Adriana Flores, an expert in Protocol & Diplomacy and founder of ProtocolToday (The Netherlands), spoke on “The Impact of Protocol and Diplomatic Skills in International Business”. She commented on how “internationalisation” has affected our lives worldwide. Therefore, she said, “we must know how to connect and be trained to deal with entrepreneurs and suppliers. We need to know the etiquette, protocol, and professional ethics” rules.

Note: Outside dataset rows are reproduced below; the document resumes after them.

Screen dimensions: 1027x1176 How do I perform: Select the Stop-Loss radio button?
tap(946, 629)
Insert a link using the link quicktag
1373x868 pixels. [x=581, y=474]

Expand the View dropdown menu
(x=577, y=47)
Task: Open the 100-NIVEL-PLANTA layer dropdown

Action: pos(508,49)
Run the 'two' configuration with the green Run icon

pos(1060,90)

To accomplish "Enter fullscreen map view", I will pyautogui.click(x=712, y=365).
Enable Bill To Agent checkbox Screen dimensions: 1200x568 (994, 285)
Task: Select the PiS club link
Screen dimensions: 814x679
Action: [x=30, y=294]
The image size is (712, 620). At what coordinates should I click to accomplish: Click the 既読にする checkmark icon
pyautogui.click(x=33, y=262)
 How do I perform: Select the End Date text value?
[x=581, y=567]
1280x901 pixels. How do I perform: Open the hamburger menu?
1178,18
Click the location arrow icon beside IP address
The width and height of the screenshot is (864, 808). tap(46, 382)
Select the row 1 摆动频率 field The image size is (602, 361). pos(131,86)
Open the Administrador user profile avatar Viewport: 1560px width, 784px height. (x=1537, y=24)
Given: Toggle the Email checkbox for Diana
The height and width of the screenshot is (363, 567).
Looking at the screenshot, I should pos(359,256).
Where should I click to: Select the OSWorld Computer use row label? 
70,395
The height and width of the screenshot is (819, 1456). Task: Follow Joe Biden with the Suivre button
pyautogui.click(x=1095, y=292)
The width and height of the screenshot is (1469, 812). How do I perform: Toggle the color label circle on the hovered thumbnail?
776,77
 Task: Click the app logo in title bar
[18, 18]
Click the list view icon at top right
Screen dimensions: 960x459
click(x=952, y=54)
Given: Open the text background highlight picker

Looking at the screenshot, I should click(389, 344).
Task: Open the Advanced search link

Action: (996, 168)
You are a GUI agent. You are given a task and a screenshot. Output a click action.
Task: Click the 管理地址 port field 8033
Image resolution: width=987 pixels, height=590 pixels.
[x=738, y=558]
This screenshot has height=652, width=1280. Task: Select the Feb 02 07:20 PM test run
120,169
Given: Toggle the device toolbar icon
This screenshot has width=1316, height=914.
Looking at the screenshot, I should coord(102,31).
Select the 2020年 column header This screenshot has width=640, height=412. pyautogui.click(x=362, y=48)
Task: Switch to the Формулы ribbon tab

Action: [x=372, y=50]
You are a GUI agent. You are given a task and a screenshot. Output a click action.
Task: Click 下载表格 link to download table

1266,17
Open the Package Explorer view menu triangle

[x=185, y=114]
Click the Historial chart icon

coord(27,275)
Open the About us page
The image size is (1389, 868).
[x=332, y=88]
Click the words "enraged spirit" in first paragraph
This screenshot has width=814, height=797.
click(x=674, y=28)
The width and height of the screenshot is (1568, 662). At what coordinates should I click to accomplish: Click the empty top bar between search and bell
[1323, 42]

She highlighted the importance of knowledge in permanent professional growth and how “they will facilitate the opening of new doors in the workplace” and emphasised that “each of us must be the best ambassador of their own country in the world.” She shared her varied experience – in various international settings – and suggested creating a “business life” style to work.
She also referred to the connotation of “personal image”. She advised, “making the first good impression with impact. In business, etiquette is essential. We must adapt to the place where we will do business”. She reflected on deferential behaviour that includes values, ethics, and an impeccable track record that inspires respect and trust.
She also stressed that “we must be aware of the hierarchies of the country we visit and know the flags and symbols. The flags of a company should not be next to the emblems of the States. We must know about the matters concerning gift giving and receiving. Companies and embassies must have their gift protocol where they establish prices, details, and delivery methods. It is a symbol of friendship that means you are important; we appreciate it,” and she suggested giving the professional card according to the cultural context of the nation.
Héctor G. Pérez, president of the Enlazadot Business Chain (Mexico) stressed “Business Resilience”. He made a broad and exciting account of the business situation in his country and stated, “in Mexico, when it goes bad is when we get the most strength”. He highlighted “resilience” as the ability to adapt to an adverse situation and obtain favourable results.
He was categorical in his vision about the process of adaptation and evolution in Mexico for the times to come. “Social networks and digitisation have helped raise money,” he said. Finally, he gave a hopeful message by influencing: “We must believe in ourselves. It is not worth it if we do not believe in ourselves. It is a seasoning in us. We have to be empathetic with others in adverse moments.”
An enriching, reflective meeting, full of contributions and aimed at highlighting the scope and value of the protocol as a component of corporate work in its natural and broad connotation. Therefore, an imperative discipline to apply in our continuous efforts for professional growth. I evoke the pertinent reflection of Adriana Flores: “The power of protocol is essential; it is the art of communication.